After filming was completed, Darryl Zanuck of Fox requested additional scenes shot totalling $300,000, thus pushing the cost over $1 million. This made the movie the most expensive Shirley Temple film to date.

As part of the preparation for the film, great pains were taken to make sure every aspect of it was true to 1899 and England, the time period and setting of the story. Props such as the doll had to be to the exact specifications of a doll made at that time. Clothing also had to be precise. Production was held up after one of the costumes Temple wore was found to have used snap fasteners that were not invented until 1908.

During the scene where Temple dumps ashes on Marcia Mae Jones' character, the original plan was to do it in one take. Temple, however, who was angry about the attention received by Sybil Jason in a previous scene, wanted to repeat it after the first take, likely just to "let off steam", but when she asked director Lang for a second ash-dump take, he said it was not necessary.

For the ballet dance scene, Temple was trained by ballet dance instructor Ernest Belcher. Temple rented her pony Spunky to the studio to simply lie down in the stall. The artificial green coloration of the straw (which was green so it would show better in Technicolor), however, caused the pony to become restless and resulted in his being removed and Temple losing his appearance fee.

As a way of fitting in with the rest of the crew, Temple wanted to have her own punch card for punching in and out of work for the day and was initially rebuffed. Director Lang eventually relented and gave her a card to use. IBM caught word of Temple's enthusiasm and provided a special custom-made punch-card recorder embossed with her name along with punch cards with her photo on them. The machine sat unused while Temple continued using the regular machine. Her time cards were likewise ignored by the studio payroll person.

**Dataset excerpt**
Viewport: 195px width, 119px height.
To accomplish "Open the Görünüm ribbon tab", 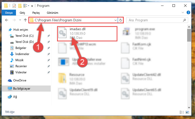I will coord(52,13).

**Task requirements**
Continue the account of the making of the Shirley Temple film from where it stops, after the last sentence about her time cards.

**Result below**
==Reception==
According to Variety: "Transposition of the Frances Hodgson Burnett several-generation favorite, Sara Crewe, is accomplished most successfully. The fairy-tale story is still saccharine to the nth degree, but once the basic premise is established, it rolls along acceptably. And, while the story has been changed for screen purposes, the general line is close enough".

Benjamin R. Crisler, who reviewed the film when it opened in New York City at Roxy Theatre, said:
"With any other child on earth, it is amazing to reflect, The Little Princess would stand out as one of the most glaring exhibits of pure hokum in screen history; with Mistress Temple, it may very well be, as Mr. Zanuck unflinchingly proclaims, the greatest picture with which Mr. Zanuck has ever been associated".

Janet Maslin, writing for The New York Times 44 years later, on the occasion of its VHS release by Media Home Entertainment, called it "antiquated enough to seem charming" and concludes that "[t]he movie's music, its corny but likable histrionics and its rousing patriotism (it was made in 1939) culminate in a happy ending sure to make even grown-up viewers cry".